[EXERCISE]:
Copy the following entries word for word.

[RECORDS FOR THE TASK]:
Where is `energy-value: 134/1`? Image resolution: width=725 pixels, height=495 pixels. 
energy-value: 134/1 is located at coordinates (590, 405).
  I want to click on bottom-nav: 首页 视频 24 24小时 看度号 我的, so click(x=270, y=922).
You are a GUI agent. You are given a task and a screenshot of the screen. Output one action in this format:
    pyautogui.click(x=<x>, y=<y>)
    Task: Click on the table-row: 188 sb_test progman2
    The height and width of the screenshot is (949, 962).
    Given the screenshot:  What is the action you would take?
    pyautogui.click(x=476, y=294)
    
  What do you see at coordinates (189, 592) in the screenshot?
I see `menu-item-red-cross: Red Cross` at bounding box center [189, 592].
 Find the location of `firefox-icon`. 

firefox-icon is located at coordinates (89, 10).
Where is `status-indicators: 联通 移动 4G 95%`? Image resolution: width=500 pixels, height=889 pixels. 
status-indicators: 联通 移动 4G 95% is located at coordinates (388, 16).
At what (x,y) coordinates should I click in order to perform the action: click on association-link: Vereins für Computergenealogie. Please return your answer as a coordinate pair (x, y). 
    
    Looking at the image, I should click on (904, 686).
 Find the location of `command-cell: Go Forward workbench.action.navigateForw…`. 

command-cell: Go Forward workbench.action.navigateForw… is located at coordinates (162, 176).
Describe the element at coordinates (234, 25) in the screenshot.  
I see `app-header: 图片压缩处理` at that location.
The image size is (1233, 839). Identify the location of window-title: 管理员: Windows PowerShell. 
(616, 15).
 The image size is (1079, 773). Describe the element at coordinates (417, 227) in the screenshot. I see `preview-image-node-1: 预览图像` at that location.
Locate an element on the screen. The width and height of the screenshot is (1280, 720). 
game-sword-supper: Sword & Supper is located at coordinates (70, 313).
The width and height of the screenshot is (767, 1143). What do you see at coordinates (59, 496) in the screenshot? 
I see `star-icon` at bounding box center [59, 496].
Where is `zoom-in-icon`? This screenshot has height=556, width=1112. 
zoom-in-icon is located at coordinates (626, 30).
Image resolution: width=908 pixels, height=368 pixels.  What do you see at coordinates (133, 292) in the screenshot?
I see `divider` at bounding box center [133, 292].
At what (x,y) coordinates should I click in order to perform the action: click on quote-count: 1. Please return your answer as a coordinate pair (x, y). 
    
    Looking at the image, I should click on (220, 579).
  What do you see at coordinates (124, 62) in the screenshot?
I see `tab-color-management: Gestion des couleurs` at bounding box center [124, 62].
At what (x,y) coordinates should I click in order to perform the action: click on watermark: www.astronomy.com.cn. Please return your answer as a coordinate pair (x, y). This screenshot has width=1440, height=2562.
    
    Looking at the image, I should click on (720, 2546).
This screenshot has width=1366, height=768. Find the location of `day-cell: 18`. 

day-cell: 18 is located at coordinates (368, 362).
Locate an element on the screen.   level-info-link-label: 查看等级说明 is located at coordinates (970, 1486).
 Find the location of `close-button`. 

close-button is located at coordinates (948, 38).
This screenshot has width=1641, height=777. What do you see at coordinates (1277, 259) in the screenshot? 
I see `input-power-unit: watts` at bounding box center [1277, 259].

[SOLVED PROBLEM]:
Where is `energy-value: 134/1`? Image resolution: width=725 pixels, height=495 pixels. 
energy-value: 134/1 is located at coordinates (590, 405).
  I want to click on bottom-nav: 首页 视频 24 24小时 看度号 我的, so click(x=270, y=922).
You are a GUI agent. You are given a task and a screenshot of the screen. Output one action in this format:
    pyautogui.click(x=<x>, y=<y>)
    Task: Click on the table-row: 188 sb_test progman2
    The height and width of the screenshot is (949, 962).
    Given the screenshot:  What is the action you would take?
    pyautogui.click(x=476, y=294)
    
  What do you see at coordinates (189, 592) in the screenshot?
I see `menu-item-red-cross: Red Cross` at bounding box center [189, 592].
 Find the location of `firefox-icon`. 

firefox-icon is located at coordinates (89, 10).
Where is `status-indicators: 联通 移动 4G 95%`? Image resolution: width=500 pixels, height=889 pixels. 
status-indicators: 联通 移动 4G 95% is located at coordinates (388, 16).
At what (x,y) coordinates should I click in order to perform the action: click on association-link: Vereins für Computergenealogie. Please return your answer as a coordinate pair (x, y). 
    
    Looking at the image, I should click on (904, 686).
 Find the location of `command-cell: Go Forward workbench.action.navigateForw…`. 

command-cell: Go Forward workbench.action.navigateForw… is located at coordinates (162, 176).
Describe the element at coordinates (234, 25) in the screenshot.  
I see `app-header: 图片压缩处理` at that location.
The image size is (1233, 839). Identify the location of window-title: 管理员: Windows PowerShell. 
(616, 15).
 The image size is (1079, 773). Describe the element at coordinates (417, 227) in the screenshot. I see `preview-image-node-1: 预览图像` at that location.
Locate an element on the screen. The width and height of the screenshot is (1280, 720). 
game-sword-supper: Sword & Supper is located at coordinates (70, 313).
The width and height of the screenshot is (767, 1143). What do you see at coordinates (59, 496) in the screenshot? 
I see `star-icon` at bounding box center [59, 496].
Where is `zoom-in-icon`? This screenshot has height=556, width=1112. 
zoom-in-icon is located at coordinates (626, 30).
Image resolution: width=908 pixels, height=368 pixels.  What do you see at coordinates (133, 292) in the screenshot?
I see `divider` at bounding box center [133, 292].
At what (x,y) coordinates should I click in order to perform the action: click on quote-count: 1. Please return your answer as a coordinate pair (x, y). 
    
    Looking at the image, I should click on (220, 579).
  What do you see at coordinates (124, 62) in the screenshot?
I see `tab-color-management: Gestion des couleurs` at bounding box center [124, 62].
At what (x,y) coordinates should I click in order to perform the action: click on watermark: www.astronomy.com.cn. Please return your answer as a coordinate pair (x, y). This screenshot has width=1440, height=2562.
    
    Looking at the image, I should click on (720, 2546).
This screenshot has width=1366, height=768. Find the location of `day-cell: 18`. 

day-cell: 18 is located at coordinates (368, 362).
Locate an element on the screen.   level-info-link-label: 查看等级说明 is located at coordinates (970, 1486).
 Find the location of `close-button`. 

close-button is located at coordinates (948, 38).
This screenshot has width=1641, height=777. What do you see at coordinates (1277, 259) in the screenshot? 
I see `input-power-unit: watts` at bounding box center [1277, 259].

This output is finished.